Bonne nouvelle pour Kinshasa, plongée depuis des années dans un déficit chronique d’électricité. Le projet de centrale hydroélectrique de Kinsuka, attendu comme l’un des leviers majeurs pour améliorer la desserte énergétique de la capitale, vient de franchir une étape décisive. Vendredi 6 février en Conseil des ministres, le ministre des Ressources hydrauliques et de l’Électricité, Aimé Sakombi Molendo, a annoncé que le projet a bouclé toutes les démarches administratives nécessaires à la production d’énergie électrique.

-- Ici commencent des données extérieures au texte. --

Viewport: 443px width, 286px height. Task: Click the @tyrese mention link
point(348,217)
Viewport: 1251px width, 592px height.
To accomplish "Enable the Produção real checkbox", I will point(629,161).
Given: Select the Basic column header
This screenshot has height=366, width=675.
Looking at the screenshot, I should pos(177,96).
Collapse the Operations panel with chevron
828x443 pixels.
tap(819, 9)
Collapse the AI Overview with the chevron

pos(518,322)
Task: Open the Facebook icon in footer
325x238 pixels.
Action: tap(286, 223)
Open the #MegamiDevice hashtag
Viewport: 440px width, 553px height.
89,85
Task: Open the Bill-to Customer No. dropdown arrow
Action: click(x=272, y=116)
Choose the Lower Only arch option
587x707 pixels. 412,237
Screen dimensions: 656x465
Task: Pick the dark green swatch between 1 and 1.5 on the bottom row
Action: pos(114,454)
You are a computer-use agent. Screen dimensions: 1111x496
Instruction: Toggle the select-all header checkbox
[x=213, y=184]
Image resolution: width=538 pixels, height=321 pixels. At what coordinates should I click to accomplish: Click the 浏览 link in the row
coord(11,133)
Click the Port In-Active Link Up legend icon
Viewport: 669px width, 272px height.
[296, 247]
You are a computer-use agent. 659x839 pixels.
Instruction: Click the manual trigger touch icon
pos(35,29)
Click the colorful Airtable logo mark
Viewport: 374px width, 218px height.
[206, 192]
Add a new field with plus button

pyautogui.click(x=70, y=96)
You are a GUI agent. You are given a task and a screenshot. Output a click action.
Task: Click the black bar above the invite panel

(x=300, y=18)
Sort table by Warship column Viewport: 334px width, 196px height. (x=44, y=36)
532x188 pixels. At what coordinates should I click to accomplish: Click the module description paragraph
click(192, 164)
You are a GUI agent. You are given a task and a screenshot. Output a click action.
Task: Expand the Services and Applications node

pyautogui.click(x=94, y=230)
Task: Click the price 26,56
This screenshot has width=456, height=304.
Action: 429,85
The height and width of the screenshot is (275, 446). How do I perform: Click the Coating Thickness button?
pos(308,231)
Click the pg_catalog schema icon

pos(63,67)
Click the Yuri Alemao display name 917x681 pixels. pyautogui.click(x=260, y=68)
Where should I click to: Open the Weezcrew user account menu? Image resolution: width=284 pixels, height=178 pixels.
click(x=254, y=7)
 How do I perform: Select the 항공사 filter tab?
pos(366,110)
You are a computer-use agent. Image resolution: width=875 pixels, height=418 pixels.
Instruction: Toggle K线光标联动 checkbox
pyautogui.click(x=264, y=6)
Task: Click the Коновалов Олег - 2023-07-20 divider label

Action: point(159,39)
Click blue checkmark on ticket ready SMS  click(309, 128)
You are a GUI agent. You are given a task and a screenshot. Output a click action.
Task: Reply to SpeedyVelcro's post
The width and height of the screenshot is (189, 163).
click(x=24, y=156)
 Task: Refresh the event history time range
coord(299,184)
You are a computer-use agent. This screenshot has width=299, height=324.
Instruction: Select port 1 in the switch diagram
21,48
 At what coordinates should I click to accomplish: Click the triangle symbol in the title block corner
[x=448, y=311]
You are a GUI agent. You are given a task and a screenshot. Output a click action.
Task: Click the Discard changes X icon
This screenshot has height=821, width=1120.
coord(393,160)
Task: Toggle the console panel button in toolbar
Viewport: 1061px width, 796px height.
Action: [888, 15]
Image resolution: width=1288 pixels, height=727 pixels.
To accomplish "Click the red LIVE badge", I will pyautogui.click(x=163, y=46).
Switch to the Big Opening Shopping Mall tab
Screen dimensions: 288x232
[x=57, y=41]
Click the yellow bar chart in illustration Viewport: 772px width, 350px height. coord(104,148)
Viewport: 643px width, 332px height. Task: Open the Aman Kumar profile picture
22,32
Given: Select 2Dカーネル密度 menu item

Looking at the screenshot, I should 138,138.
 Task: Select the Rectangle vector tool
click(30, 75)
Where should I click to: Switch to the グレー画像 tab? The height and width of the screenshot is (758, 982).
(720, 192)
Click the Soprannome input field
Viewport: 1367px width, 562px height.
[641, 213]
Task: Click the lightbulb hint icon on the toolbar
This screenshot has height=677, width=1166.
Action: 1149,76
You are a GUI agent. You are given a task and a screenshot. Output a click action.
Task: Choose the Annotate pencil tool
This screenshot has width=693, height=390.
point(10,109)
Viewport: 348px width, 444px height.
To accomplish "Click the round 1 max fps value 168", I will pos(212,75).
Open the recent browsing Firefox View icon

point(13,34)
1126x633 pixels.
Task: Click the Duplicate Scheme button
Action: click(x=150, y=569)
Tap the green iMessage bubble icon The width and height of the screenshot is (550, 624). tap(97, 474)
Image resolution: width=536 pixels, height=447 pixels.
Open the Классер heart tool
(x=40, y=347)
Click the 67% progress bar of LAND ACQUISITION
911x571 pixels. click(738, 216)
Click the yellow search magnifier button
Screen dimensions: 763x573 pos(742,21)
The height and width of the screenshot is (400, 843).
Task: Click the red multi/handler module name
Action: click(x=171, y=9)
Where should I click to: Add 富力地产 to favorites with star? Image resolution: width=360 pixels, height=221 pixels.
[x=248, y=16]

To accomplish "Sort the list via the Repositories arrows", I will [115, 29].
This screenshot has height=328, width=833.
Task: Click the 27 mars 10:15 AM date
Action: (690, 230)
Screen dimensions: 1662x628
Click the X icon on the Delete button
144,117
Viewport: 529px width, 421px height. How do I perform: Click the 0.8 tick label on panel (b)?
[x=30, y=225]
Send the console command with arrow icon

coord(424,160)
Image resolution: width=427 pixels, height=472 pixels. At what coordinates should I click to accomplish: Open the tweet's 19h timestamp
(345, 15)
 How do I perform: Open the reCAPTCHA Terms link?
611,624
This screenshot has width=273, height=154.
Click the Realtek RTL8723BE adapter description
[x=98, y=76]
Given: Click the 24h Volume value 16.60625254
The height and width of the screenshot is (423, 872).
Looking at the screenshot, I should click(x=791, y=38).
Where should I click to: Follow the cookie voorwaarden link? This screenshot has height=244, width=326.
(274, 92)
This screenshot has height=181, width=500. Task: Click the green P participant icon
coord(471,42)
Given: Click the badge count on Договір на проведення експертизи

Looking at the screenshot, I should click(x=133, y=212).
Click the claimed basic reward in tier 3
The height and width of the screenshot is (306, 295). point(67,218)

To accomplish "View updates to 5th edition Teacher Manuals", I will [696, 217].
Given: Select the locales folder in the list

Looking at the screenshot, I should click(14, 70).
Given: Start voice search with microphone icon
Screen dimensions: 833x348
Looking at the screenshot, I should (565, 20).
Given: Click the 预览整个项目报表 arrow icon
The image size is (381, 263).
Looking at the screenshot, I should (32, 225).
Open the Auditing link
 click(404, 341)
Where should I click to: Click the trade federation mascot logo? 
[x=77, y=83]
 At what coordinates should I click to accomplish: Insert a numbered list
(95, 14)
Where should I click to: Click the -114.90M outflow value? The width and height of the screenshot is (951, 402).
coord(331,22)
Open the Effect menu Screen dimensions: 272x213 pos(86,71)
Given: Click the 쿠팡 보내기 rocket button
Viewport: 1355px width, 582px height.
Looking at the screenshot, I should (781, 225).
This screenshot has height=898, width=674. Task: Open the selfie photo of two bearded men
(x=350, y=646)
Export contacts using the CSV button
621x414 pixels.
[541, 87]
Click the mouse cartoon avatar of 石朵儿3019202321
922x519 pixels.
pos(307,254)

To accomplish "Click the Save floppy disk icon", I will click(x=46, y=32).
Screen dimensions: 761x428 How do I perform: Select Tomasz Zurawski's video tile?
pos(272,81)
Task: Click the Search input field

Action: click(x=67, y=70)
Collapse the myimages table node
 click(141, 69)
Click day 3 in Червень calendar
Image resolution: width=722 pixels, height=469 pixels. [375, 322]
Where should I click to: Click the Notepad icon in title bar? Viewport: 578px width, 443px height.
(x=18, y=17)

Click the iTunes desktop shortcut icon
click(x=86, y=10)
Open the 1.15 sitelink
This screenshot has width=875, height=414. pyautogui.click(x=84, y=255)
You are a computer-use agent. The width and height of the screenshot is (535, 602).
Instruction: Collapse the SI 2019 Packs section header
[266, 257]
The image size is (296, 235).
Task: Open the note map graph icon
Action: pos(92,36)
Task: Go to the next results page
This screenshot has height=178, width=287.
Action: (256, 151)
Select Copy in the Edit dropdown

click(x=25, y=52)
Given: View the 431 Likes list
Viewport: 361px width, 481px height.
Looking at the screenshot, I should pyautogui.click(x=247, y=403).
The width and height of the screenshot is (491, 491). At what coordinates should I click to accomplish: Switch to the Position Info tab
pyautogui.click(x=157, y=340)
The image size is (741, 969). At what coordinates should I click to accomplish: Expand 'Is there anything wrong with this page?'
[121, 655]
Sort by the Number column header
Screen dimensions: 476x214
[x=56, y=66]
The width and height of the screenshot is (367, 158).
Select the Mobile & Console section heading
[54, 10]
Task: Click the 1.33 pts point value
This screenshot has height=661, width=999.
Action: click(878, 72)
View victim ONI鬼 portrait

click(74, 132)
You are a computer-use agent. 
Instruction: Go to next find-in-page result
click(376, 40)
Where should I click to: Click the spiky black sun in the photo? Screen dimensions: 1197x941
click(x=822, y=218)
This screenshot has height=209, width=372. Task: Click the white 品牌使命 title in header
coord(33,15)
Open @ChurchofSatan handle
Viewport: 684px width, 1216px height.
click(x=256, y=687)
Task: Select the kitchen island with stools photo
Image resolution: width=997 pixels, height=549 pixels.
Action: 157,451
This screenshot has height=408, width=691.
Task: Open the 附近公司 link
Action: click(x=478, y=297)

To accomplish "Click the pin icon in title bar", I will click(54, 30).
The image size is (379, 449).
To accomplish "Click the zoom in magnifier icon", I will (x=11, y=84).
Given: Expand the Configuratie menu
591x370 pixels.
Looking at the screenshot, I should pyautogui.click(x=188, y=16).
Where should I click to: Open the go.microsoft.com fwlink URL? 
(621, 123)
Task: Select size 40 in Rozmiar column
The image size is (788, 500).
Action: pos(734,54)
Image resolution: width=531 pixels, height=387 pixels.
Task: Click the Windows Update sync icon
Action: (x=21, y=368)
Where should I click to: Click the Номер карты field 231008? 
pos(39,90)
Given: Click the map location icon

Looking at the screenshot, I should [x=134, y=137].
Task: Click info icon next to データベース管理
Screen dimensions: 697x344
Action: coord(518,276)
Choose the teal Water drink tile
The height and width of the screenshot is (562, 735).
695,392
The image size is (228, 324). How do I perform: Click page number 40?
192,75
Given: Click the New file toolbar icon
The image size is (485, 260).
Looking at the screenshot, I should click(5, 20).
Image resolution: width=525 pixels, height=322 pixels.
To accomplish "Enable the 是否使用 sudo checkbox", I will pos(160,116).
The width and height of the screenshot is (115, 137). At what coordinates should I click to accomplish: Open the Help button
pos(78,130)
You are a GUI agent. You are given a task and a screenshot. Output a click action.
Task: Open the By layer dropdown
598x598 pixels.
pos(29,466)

À l’appui de cette avancée, un certificat de conformité délivré par l’Autorité de régulation du secteur de l’électricité -ARE. Située sur le fleuve Congo, au niveau des chutes de Kinsuka, à l’ouest de Kinshasa, la future centrale sera développée par Kinsuka Power, une joint-venture réunissant la société Great Lake Energy, de l’entrepreneur congolais Yves Kabongo, et le Groupe Forest, à travers sa filiale Congo Energy. Une alliance public-privé qui s’inscrit dans la stratégie du gouvernement visant à attirer des capitaux privés dans un secteur longtemps sous-financé.
Avec une puissance installée de 200 mégawatts, la centrale de Kinsuka ambitionne de soulager significativement la capitale, où moins de 30 % de la population a accès à une électricité régulière. L’énergie produite sera prioritairement injectée dans le réseau de Kinshasa, avec la possibilité d’alimenter, à terme, certains pôles industriels du pays.
Estimé à 2,8 milliards de dollars américains, le projet devrait être réalisé dans un délai d’environ cinq ans. À terme, il vise à réduire durablement le déficit énergétique structurel de Kinshasa, en améliorant la disponibilité et la stabilité de l’électricité pour les ménages, les hôpitaux, les écoles, les administrations publiques et les activités économiques, aujourd’hui fortement pénalisées par les délestages à répétition. Pour le ministre Sakombi Molendo, la centrale de Kinsuka va au-delà de la seule capitale. Elle s’inscrit dans une vision plus large de renforcement de la sécurité énergétique nationale, en droite ligne avec le Pilier IV du Programme d’action du gouvernement, consacré au développement des infrastructures de base. Le projet est également aligné sur les objectifs du Compact énergétique de la RDC, qui vise à accélérer l’accès universel à l’électricité.
Après la validation administrative, place désormais à la phase opérationnelle. Le ministre a indiqué que la Société nationale d’électricité -SNEL- sera impliquée afin d’assurer une intégration optimale de la centrale et de ses lignes de transport au réseau national. Le lancement effectif des travaux est annoncé comme imminent. Dans une ville où l’électricité reste un luxe pour des millions de foyers, la centrale de Kinsuka peut vite devenir un ouf de soulagement.